**GIVEN EXERCISE**
Give the records as a numbered list, from the start of the records up to and including the line that contains "Looking at the screenshot, I should pos(232,404).", leaving out any blank lines.

**Entries on where items appear**
___

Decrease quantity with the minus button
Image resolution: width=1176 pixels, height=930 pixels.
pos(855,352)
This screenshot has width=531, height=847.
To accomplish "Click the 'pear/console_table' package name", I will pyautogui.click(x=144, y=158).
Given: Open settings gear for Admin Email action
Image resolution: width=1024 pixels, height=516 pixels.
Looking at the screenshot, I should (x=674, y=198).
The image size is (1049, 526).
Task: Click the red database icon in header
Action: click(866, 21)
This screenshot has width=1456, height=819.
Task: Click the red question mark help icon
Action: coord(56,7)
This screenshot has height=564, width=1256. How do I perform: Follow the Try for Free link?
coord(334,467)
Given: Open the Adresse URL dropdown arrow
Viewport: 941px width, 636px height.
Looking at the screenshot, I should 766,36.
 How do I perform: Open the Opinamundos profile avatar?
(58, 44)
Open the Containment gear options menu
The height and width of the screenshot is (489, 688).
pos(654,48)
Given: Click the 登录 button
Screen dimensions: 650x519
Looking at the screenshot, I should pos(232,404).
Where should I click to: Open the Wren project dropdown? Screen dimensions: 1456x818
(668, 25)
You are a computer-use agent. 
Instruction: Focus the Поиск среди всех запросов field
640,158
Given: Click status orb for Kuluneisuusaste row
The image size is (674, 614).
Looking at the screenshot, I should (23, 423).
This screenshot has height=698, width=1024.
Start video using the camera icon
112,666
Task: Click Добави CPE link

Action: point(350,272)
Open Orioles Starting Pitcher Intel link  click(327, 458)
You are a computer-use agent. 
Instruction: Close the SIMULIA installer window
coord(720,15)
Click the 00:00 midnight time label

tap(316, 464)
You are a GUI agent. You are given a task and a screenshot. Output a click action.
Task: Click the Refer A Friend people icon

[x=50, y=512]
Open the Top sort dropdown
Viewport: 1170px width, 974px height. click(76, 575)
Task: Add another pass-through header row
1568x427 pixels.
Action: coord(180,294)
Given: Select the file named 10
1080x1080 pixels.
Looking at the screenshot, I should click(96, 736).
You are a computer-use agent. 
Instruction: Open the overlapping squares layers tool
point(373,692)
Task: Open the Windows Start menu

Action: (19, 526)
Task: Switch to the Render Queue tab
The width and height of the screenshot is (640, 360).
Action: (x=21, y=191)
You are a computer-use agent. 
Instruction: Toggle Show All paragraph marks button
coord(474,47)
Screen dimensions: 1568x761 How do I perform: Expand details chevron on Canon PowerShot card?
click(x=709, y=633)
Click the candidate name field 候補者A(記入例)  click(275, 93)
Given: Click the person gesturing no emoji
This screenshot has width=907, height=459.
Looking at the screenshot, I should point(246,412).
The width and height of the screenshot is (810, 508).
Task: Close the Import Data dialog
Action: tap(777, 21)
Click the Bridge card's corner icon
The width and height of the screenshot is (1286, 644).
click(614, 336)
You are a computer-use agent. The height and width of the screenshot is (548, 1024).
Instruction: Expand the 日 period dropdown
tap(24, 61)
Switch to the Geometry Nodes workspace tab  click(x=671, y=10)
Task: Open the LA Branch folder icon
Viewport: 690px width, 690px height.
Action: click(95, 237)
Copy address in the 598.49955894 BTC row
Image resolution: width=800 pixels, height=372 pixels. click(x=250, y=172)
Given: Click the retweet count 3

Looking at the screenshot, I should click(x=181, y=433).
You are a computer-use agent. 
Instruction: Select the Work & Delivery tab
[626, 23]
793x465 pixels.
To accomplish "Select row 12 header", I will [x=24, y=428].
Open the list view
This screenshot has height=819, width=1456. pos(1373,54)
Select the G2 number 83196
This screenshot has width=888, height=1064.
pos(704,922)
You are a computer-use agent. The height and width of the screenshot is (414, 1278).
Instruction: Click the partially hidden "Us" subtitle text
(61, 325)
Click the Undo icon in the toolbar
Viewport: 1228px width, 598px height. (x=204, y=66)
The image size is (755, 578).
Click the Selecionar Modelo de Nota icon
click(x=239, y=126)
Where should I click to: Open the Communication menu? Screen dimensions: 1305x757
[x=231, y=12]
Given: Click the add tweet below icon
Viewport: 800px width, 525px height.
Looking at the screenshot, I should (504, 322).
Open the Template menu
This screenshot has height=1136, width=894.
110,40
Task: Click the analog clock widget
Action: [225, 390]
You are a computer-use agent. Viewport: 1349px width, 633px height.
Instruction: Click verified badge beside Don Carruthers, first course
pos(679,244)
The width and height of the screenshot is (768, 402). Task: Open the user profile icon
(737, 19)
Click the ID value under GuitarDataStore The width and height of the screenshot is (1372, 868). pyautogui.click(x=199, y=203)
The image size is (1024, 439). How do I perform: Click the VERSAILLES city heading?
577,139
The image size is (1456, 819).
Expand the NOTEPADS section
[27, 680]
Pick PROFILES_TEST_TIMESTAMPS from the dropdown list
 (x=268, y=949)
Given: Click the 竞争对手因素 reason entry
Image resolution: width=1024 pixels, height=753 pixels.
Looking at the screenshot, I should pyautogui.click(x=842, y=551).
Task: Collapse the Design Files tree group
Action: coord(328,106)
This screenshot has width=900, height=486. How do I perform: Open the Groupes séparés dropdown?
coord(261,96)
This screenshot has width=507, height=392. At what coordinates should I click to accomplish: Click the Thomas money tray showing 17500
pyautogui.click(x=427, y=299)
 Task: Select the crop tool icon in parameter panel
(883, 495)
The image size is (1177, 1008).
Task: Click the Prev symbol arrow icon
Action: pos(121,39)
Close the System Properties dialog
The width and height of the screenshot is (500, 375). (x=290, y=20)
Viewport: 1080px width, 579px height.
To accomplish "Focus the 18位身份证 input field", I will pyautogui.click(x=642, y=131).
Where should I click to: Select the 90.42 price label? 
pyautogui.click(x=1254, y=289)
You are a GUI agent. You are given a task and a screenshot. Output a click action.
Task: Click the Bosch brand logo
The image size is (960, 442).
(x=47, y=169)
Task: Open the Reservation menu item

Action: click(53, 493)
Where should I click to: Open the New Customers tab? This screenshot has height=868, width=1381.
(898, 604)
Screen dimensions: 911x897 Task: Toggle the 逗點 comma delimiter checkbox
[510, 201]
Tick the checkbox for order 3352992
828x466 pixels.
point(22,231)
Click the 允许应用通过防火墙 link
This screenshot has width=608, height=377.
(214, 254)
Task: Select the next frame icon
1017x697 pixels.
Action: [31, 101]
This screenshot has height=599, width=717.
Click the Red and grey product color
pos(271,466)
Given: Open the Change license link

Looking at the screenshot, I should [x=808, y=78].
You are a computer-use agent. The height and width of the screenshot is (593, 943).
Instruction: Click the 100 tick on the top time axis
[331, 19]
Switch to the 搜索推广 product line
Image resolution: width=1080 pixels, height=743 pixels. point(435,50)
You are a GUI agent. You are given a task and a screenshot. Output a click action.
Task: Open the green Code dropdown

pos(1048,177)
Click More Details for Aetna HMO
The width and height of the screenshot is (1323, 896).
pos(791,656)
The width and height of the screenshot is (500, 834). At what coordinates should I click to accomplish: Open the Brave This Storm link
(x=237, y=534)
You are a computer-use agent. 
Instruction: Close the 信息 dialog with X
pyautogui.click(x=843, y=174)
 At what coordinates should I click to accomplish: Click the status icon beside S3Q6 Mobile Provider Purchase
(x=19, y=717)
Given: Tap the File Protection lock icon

___

**ANSWER TO THIS EXERCISE**
1. Decrease quantity with the minus button
2. Image resolution: width=1176 pixels, height=930 pixels.
3. pos(855,352)
4. This screenshot has width=531, height=847.
5. To accomplish "Click the 'pear/console_table' package name", I will pyautogui.click(x=144, y=158).
6. Given: Open settings gear for Admin Email action
7. Image resolution: width=1024 pixels, height=516 pixels.
8. Looking at the screenshot, I should (x=674, y=198).
9. The image size is (1049, 526).
10. Task: Click the red database icon in header
11. Action: click(866, 21)
12. This screenshot has width=1456, height=819.
13. Task: Click the red question mark help icon
14. Action: coord(56,7)
15. This screenshot has height=564, width=1256. How do I perform: Follow the Try for Free link?
16. coord(334,467)
17. Given: Open the Adresse URL dropdown arrow
18. Viewport: 941px width, 636px height.
19. Looking at the screenshot, I should 766,36.
20.  How do I perform: Open the Opinamundos profile avatar?
21. (58, 44)
22. Open the Containment gear options menu
23. The height and width of the screenshot is (489, 688).
24. pos(654,48)
25. Given: Click the 登录 button
26. Screen dimensions: 650x519
27. Looking at the screenshot, I should pos(232,404).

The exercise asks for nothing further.